SPOCK1 and TWIST2: Two new genes may regulate brain metastases in lung cancer patients
Key Takeaways
SPOCK1 and TWIST2 have been identified as regulators of brain metastases in patients with lung cancer, according to researchers at the Stem Cell and Cancer Research Institute, McMaster University, Hamilton, Ontario, Canada. They published their findings in the journal Acta Neuropathologica.
In cancer patients, brain metastases are a leading cause of death, as well as being the most common brain tumor in adults.
“Brain metastases are a secondary brain tumor, which means they are caused by cancer cells that escape from primary tumors like lung, breast, or melanoma, and travel to the brain,” said lead author Mohini Singh, PhD candidate, biochemistry, Michael G. DeGroote School of Medicine, McMaster University, Hamilton, Ontario, Canada.
“We set out to find which genes can regulate the cells that initiate brain metastases, which we've termed brain metastasis initiating cells or BMICs.

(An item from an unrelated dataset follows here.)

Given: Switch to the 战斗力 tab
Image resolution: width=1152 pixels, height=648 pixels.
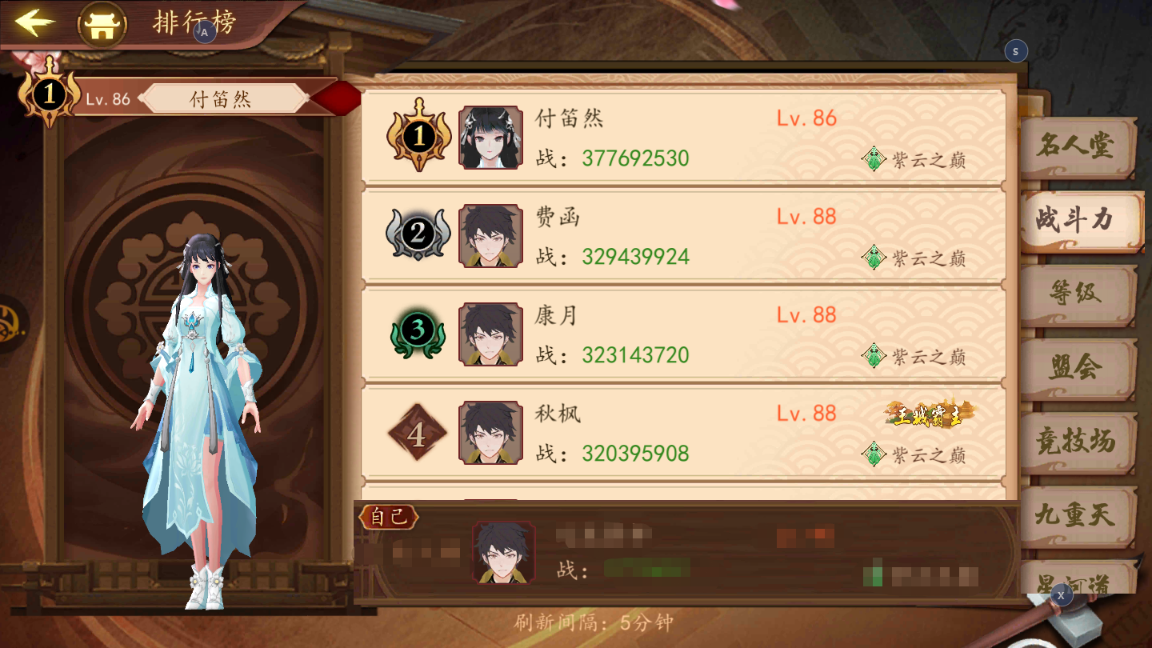Looking at the screenshot, I should point(1080,220).
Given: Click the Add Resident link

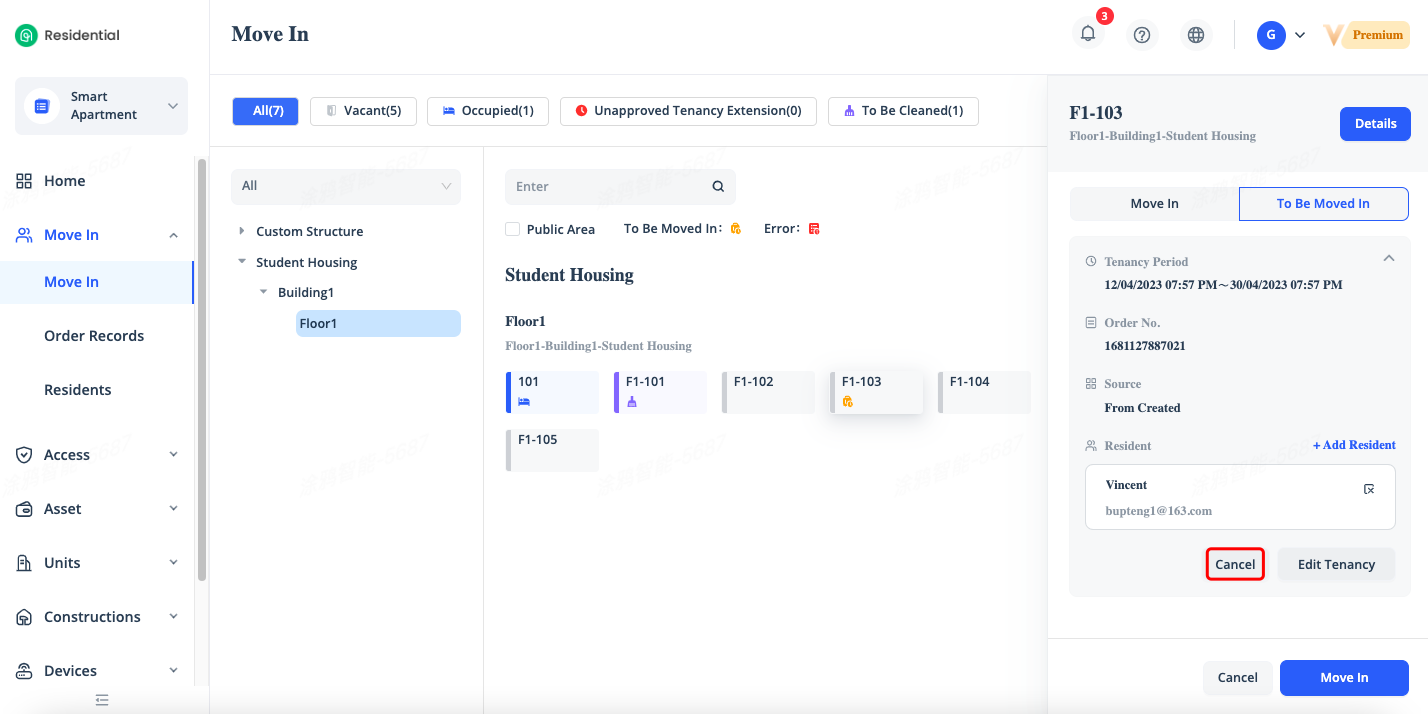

In other words, what are the genes that are sending the signal to these lung BMICs to leave the lung tumor, go into the blood stream, invade the blood-brain barrier and form a tumor in the brain,” added Singh. “If you can identify the genes that cause metastases, then you can determine a predictive model and you can work towards blocking those genes with possible treatments.”
For this study, these researchers used samples from patients with lung cancer who had brain metastases. They incubated these samples to enrich for BMICs, and then injected this into the lungs, hearts, and brains of mice, and studied the ensuing development of brain metastases.
With in vitro and in vivo RNA interference screens of these BMIC models, Singh and colleagues identified SPOCK1 and TWIST2 as essential BMIC regulators. They found that SPOCK1 is a novel regulator of BMIC self-renewal that acts to modulate tumor initiation and metastasis from the lung to the brain. A prospective cohort of primary lung cancer specimens demonstrated that SPOCK1 was overexpressed only in patients who ultimately developed brain metastases.
“If you look at a set of lung cancer patients, like we did in the paper, who develop brain metastases, they all have those two genes in their primary lung cancer,” said research supervisor Sheila Singh, MD, PhD, associate professor, Michael G. DeGroote School of Medicine; scientist, Stem Cell and Cancer Research Institute, McMaster University; and neurosurgeon, McMaster Children’s Hospital. “Patients who don’t get brain metastases don’t have these genes in their primary lung cancer.”
Via protein-protein interaction network mapping between SPOCK1 and TWIST2, they identified pathway interactors with significant prognostic value in lung cancer patients. Among these, expression of INHBA, which is a TGF-beta ligand that mutates in lung adenocarcinoma, was reduced in BMICs with SPOCK1 knockdown.
The research was funded by the Department of Surgery at McMaster University, the Ontario Institute for Cancer Research Cancer Stem Cell Program, a Canadian Cancer Society Research Institute Innovation Grant, the Brain Canada Foundation, and the Boris Family Fund for Brain Metastasis Research.